LE LICENZE RESTANO IL PUNTO CRITICO

L'assenza di tante licenze in Pro Evolution Soccer è indubbiamente il suo lato peggiore. Lo scorso anno nemmeno la Juventus era presente ufficialmente: al suo posto una squadra chiamata PM Black White. Uno smacco non soltanto per i tifosi bianconeri, ma per tutti gli appassionati di calcio che cercano una simulazione che, appunto, replichi verosimilmente l'esperienza con i suoi giocatori più rappresentativi. Tante le leghe che FIFA può vantare. PES continua ad avere la licenza delle competizioni europee, ma replicare la finale dell'edizione 2017 della Champions League sarà però frustrante in PES 2018 se la Juventus sarà ancora priva di maglie e nome ufficiali.

Indubbiamente, è il risultato di mezzi economici molto diversi. Nell'intero anno fiscale 2017, Konami ha registrato un fatturato di 229,9 miliardi di yen (1,86 miliardi di euro), di cui 105,6 miliardi di yen (855 milioni di euro) dalla divisione Digital Entertainment, ossia i videogiochi; Electronic Arts invece è arrivata a 4,85 miliardi di dollari (4,37 miliardi di euro) e tutti dal suo unico business, vale a dire il gaming.

GAMEPLAY: VINCERÀ ANCORA PES 2018?

Nel 2017, però, PES 2017 ha avuto dalla sua la critica: tanti lo hanno decretato come un miglior gioco di calcio di FIFA 17. Più spontaneo e più divertente; meno fronzoli e tanta sostanza. Il confronto è stato però mediamente pari: su Metacritic entrambi hanno una valutazione media di 85 su 100. Molto diverso invece il parere degli utenti: 4,8/10 per FIFA 17 e 7,4/10 per PES 2017.

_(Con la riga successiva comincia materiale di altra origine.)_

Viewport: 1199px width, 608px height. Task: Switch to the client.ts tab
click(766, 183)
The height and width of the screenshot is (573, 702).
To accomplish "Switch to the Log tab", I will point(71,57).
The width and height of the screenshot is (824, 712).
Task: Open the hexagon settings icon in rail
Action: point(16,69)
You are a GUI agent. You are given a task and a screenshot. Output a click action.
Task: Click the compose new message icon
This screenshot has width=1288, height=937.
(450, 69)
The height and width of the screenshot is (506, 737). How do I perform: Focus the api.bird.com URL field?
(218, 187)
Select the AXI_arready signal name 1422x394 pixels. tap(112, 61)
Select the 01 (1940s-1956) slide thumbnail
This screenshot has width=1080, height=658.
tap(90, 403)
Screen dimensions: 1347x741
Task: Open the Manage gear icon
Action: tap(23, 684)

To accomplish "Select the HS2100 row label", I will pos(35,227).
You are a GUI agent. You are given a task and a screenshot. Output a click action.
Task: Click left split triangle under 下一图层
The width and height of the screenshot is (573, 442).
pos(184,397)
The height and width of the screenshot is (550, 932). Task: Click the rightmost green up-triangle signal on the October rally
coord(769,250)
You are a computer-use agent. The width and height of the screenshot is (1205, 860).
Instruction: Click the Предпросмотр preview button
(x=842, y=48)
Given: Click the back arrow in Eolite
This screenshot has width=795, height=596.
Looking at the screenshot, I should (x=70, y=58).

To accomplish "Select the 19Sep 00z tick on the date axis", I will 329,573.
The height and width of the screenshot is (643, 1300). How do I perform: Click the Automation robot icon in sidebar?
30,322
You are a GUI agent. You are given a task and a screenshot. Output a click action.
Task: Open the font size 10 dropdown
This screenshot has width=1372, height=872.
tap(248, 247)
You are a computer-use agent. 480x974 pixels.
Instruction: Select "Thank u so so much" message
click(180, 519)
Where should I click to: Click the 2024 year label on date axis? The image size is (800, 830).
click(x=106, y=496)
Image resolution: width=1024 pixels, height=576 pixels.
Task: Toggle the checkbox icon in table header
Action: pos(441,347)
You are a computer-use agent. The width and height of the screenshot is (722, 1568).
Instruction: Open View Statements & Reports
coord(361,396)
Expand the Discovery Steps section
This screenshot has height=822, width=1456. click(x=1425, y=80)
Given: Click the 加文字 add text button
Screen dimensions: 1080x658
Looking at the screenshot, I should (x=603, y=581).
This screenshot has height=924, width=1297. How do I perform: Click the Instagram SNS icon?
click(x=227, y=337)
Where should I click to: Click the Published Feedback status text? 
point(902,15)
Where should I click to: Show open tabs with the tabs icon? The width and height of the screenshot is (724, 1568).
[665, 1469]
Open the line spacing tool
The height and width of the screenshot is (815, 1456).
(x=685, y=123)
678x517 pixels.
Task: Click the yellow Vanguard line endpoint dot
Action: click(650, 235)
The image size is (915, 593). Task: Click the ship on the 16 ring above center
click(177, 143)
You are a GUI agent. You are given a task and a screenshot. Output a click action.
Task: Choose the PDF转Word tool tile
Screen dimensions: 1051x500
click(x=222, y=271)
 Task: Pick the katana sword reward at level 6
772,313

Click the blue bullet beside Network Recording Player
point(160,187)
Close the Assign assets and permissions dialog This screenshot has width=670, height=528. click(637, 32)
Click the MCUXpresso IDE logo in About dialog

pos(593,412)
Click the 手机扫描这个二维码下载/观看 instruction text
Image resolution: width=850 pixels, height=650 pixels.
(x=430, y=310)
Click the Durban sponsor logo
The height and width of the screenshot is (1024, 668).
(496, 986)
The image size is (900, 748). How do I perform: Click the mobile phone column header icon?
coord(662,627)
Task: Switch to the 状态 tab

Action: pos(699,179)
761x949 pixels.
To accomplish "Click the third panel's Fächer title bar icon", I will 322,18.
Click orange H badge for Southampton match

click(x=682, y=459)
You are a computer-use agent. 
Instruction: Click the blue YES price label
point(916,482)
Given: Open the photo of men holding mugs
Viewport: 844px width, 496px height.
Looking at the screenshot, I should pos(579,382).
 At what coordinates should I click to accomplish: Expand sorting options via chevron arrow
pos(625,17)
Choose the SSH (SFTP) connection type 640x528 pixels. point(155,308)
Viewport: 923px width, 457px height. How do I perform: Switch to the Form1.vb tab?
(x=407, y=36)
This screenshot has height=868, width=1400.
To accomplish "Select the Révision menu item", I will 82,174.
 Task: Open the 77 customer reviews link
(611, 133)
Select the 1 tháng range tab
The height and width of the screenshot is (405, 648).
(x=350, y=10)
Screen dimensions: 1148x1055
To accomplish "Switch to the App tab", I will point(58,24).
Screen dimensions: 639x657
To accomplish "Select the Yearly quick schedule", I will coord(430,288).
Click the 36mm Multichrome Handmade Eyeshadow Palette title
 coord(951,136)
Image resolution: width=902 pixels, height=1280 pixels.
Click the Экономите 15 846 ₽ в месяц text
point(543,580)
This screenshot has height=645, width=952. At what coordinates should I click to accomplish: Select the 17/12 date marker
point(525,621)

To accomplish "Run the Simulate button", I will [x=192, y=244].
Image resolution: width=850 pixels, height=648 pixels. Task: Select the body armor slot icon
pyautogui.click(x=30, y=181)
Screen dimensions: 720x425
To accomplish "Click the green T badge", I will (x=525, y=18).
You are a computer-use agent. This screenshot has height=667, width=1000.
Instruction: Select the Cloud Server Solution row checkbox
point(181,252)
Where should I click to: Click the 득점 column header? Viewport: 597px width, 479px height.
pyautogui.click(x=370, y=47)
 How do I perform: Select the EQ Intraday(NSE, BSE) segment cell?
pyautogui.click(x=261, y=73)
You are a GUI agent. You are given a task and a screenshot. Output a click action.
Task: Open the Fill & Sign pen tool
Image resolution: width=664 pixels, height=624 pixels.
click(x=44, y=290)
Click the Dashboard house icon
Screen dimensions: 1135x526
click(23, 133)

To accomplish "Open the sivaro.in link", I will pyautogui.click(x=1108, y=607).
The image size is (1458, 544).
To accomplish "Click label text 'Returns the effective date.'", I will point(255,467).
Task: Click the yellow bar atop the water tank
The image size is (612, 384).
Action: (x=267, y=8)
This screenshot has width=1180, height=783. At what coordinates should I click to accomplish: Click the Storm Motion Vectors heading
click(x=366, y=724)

PES 2018-5 PES 2018  Konami

In attesa di scoprire di più su FIFA 18, abbiamo già avuto modo di conoscere cosa ha in serbo Konami per la nuova edizione del suo franchise sportivo. Non sorprende il calderone, con le proposte classiche:

- grafica migliorata (alla base ancora il motore Fox Engine);

- Master League più ampia con tornei pre-stagionali;

- fisica del pallone e dei movimenti dei calciatori più credibile;

- stadi più realistici.

Le tradizionali promesse stagionali. Siamo certi che anche quest'anno la sfida sul campo virtuale sarà intrigante e serrata. Quella commerciale, invece, non è nemmeno da considerare.